El premio «Príncipe de Asturias» Hans Magnus Enzensberger (Kaufbeuren, Baviera, Alemania, 1929), de lejos, parece un tipo muy magno y un tanto polisílabo. La culpa la tienen sus editores españoles, que se empeñan en tildarlo de «pensador significativo de nuestro tiempo». La editorial Errata Naturae rescata ahora, y lo salva así del universo oficial, La balada de Al Capone. Mafia y capitalismo, una pequeña parte de Política y delito, el primer libro de Enzensberger en España (1968), una colección de reflexiones sobre los lujos de que disfrutan los poderosos para asesinar y seguir siendo poderosos.

Enzensberger publicó en Alemania, en 1964, una antología de delincuentes protegidos por un manto de muerte y destrucción. Se ocupó de Al Capone porque este mafioso se había adueñado de Chicago en los años sedientos del alcohol clandestino. Nunca pretendió fantasear con el héroe delincuente con sombrero borsalino, el personaje de cine que doró el terror con un barniz de tragedia griega. Enzensberger quería hablar del extremo más alejado al que llegó el capitalismo: no es nada personal, sólo son negocios. Los mafiosos, dice Enzensberger, se pintan como empresarios, como señores de orden con un objetivo en la vida: dinero, dinero y dinero. ¿Matando? Pues matando. Los ensayos de Enzensberger sobre el poder y la delincuencia son fruto de los años en los que fueron escritos, no cabe duda, pero no todas las circunstancias denunciadas entonces por el «pensador significativo» se han superado. Por eso merece la pena volver de nuevo sobre lo que escribió el escritor polisílabo.

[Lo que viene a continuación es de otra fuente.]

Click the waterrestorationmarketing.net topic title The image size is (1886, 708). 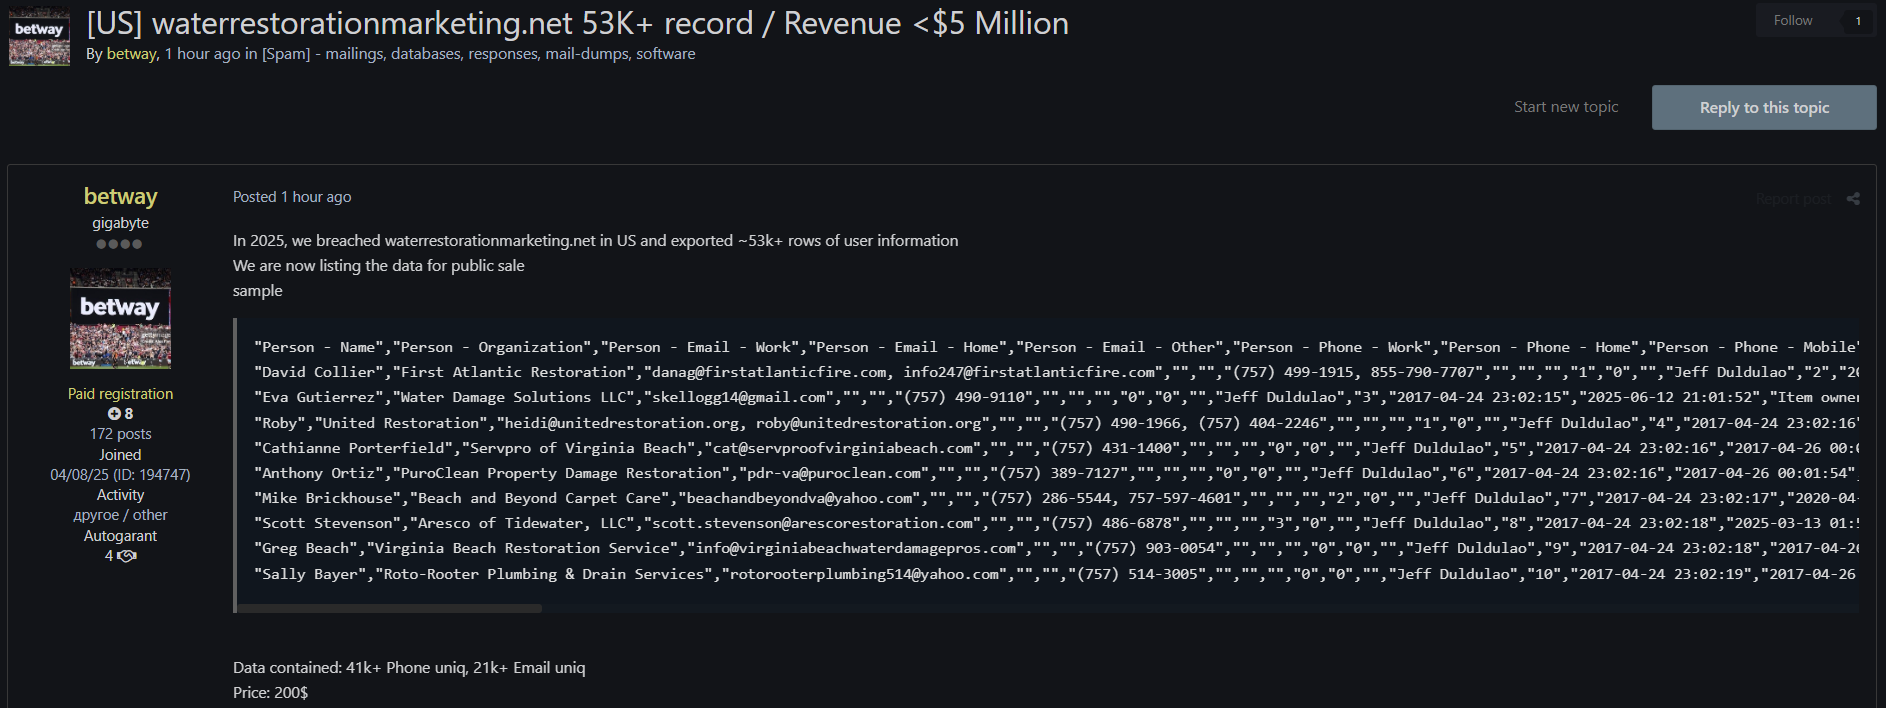tap(577, 23)
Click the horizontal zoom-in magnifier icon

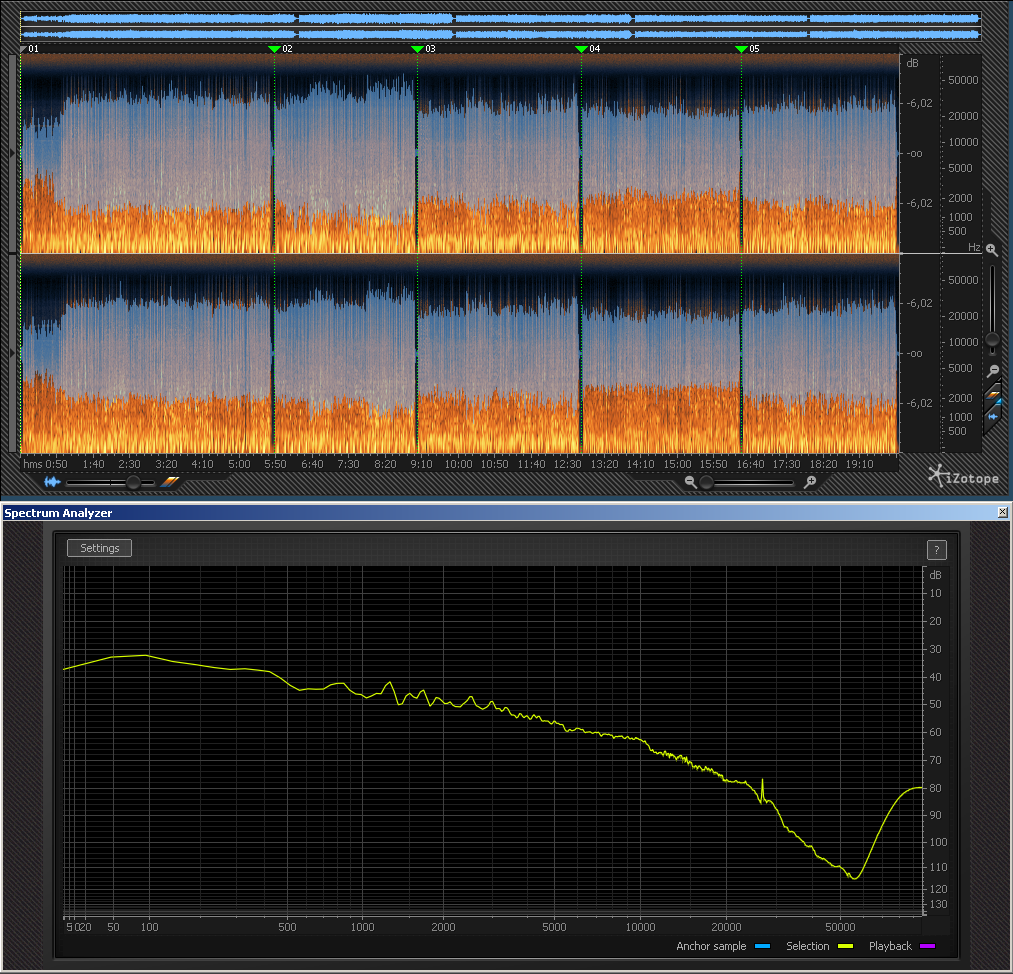(x=810, y=482)
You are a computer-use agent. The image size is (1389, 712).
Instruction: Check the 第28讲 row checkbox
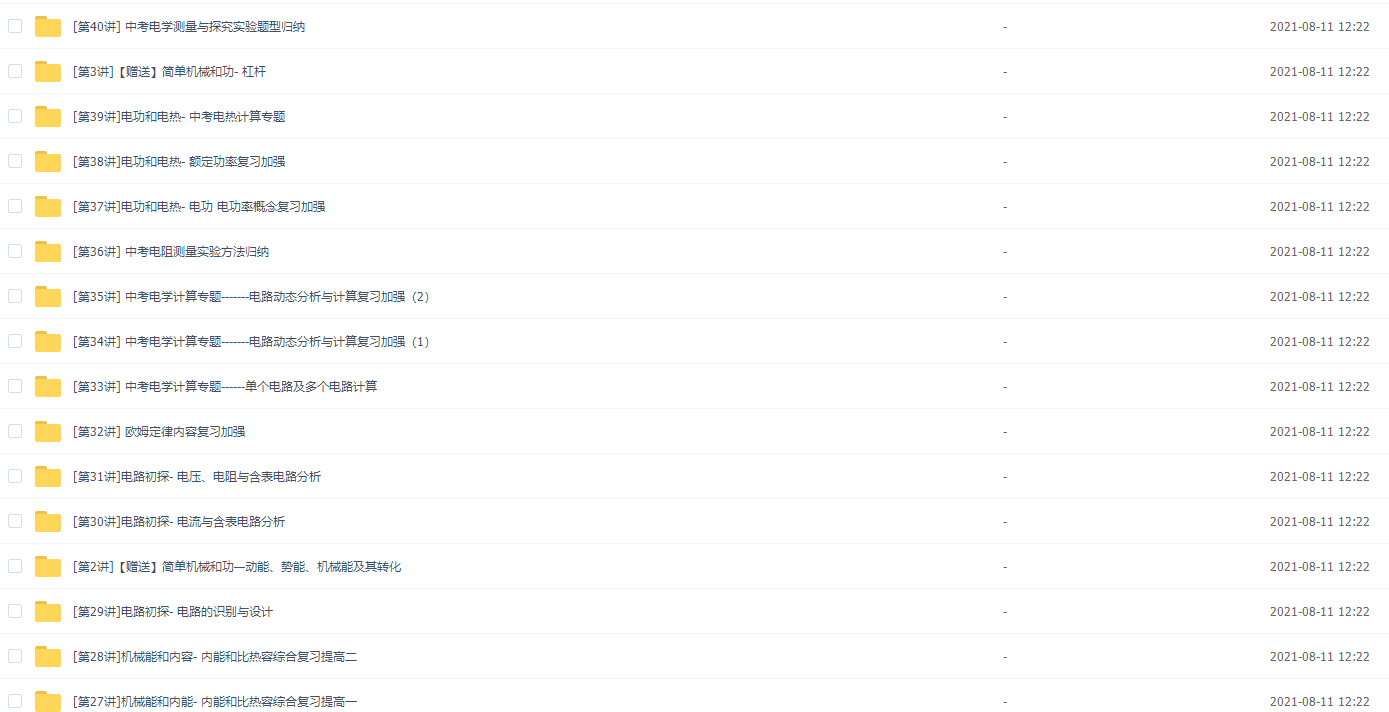tap(15, 656)
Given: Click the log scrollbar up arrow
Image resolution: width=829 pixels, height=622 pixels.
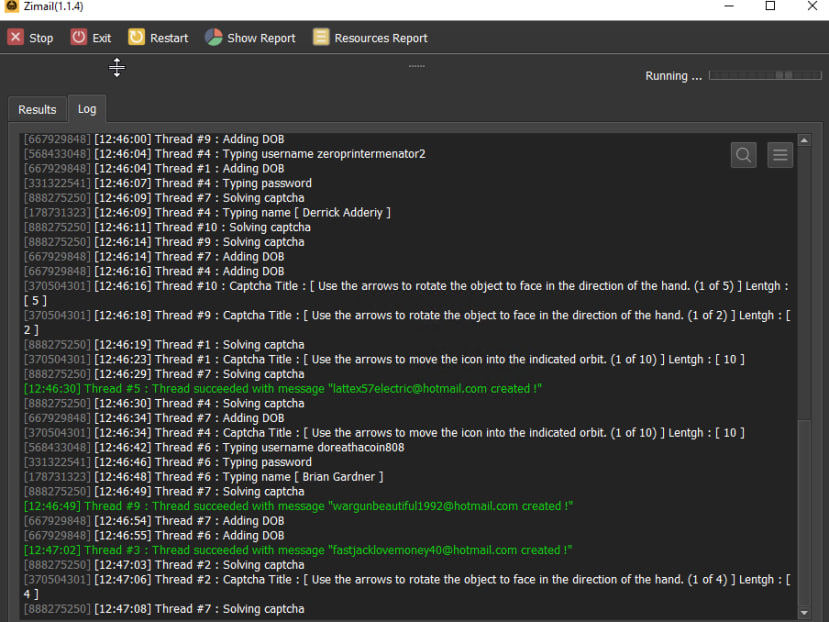Looking at the screenshot, I should [805, 139].
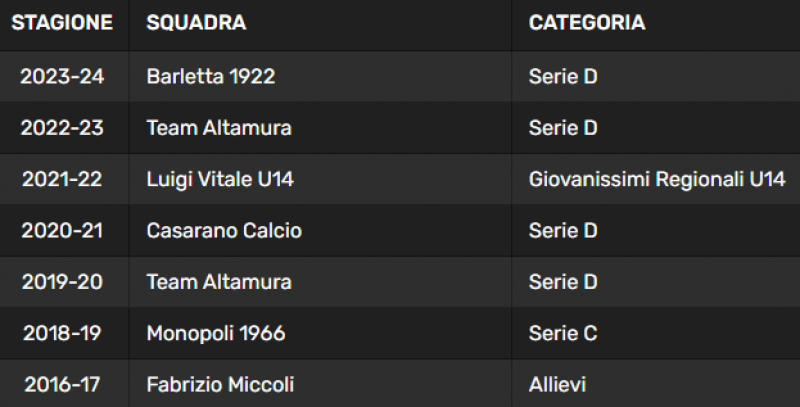The width and height of the screenshot is (800, 407).
Task: Select the 2023-24 season cell
Action: click(x=62, y=77)
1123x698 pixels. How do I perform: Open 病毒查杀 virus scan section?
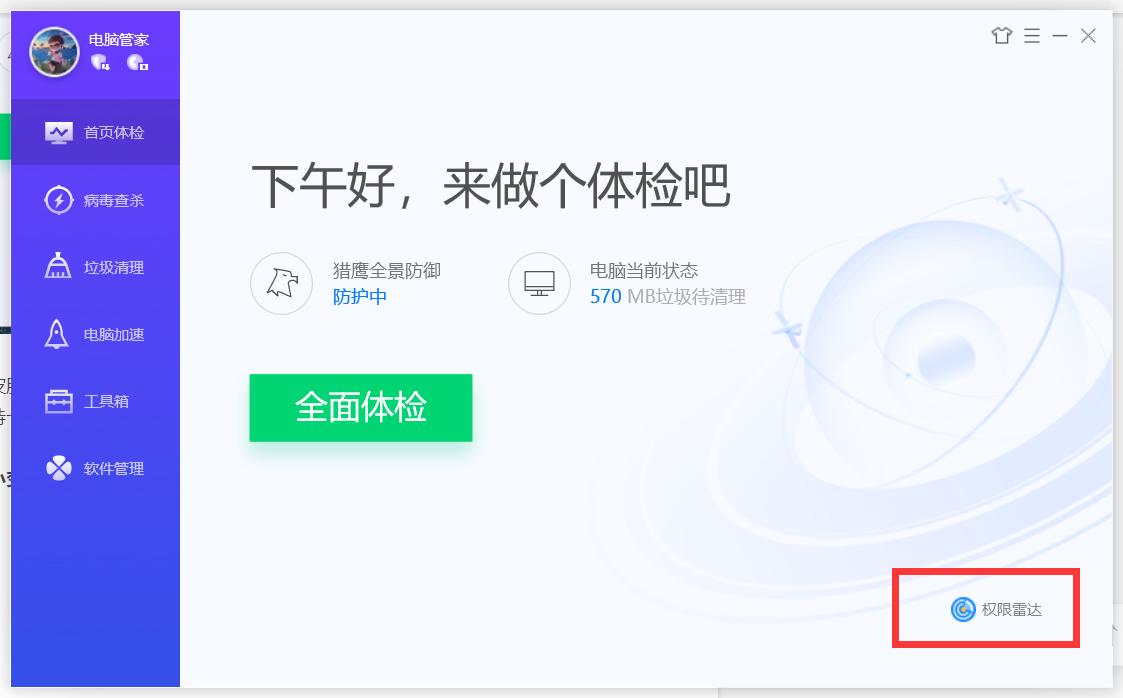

En aquellos ensayos de hace medio siglo -ahora se reeditan dos, queda fuera, por ejemplo, el que dedicó a Trujillo- se habla de Al Capone, pero también de la Camorra napolitana -mucho antes que Roberto Saviano-. Enzensberger escribe «Pupetta o el fin de la Nueva Camorra» y emparienta aquella organización criminal del sur de Italia con la pasada dominación española de la ciudad de Nápoles. Recuerda que la primera mafia conocida la describió Cervantes (en Rinconete y Cortadillo) y concluye que los mafiosos italianos fundaron «un Estado dentro del Estado (?) el pueblo reconocía su poder, y lo prefería a un Gobierno corrompido e impotente» (pág. 77). Si las ganancias disminuyen, ¿por qué no matar? La necesidad de dinero produce necesidad de dinero y al final todo es muerte y sólo muerte, que diría García Lorca. Los misterios de los años sesenta, cuando Enzensberger escribió estos dos ensayos, todavía no se han disipado. Leer a un tipo como Enzensberger parece obligatorio.

Merece la pena detener la mirada sobre La balada de Al Capone. El alemán recuerda que Occidente se explica en función del dinero atesorado. A más dinero, más respeto. Desde Adam Smith, cuando dijo aquello de que el mundo va por sí mismo, nadie ha puesto límites a la ambición. Sacar la ametralladora Thompson, así, no deja de resultar de sentido común. Dice Enzensberger: «Obedeció la ley todopoderosa de la oferta y la demanda. Se tomó trágicamente en serio la lucha por la competencia. Creyó de corazón en el libre juego de fuerzas. Lo que es bueno para los negocios es bueno para América: Capone estaba convencido de ello. Daba vía libre al más apto: él mismo» (pág. 53) El capitalismo, advierte Enzensberger, produce monstruos. ¿Cómo se acaba con ellos? El alemán polisílabo no responde. Recuerda, simplemente, unas palabras ilustradoras del propio asesino americano: «Todo el país quería aguardiente y yo organicé el suministro de aguardiente» (pág. 52), la excusa de la dictadura, el extremo más alejado de la ostentación del poder, un veneno muy actual.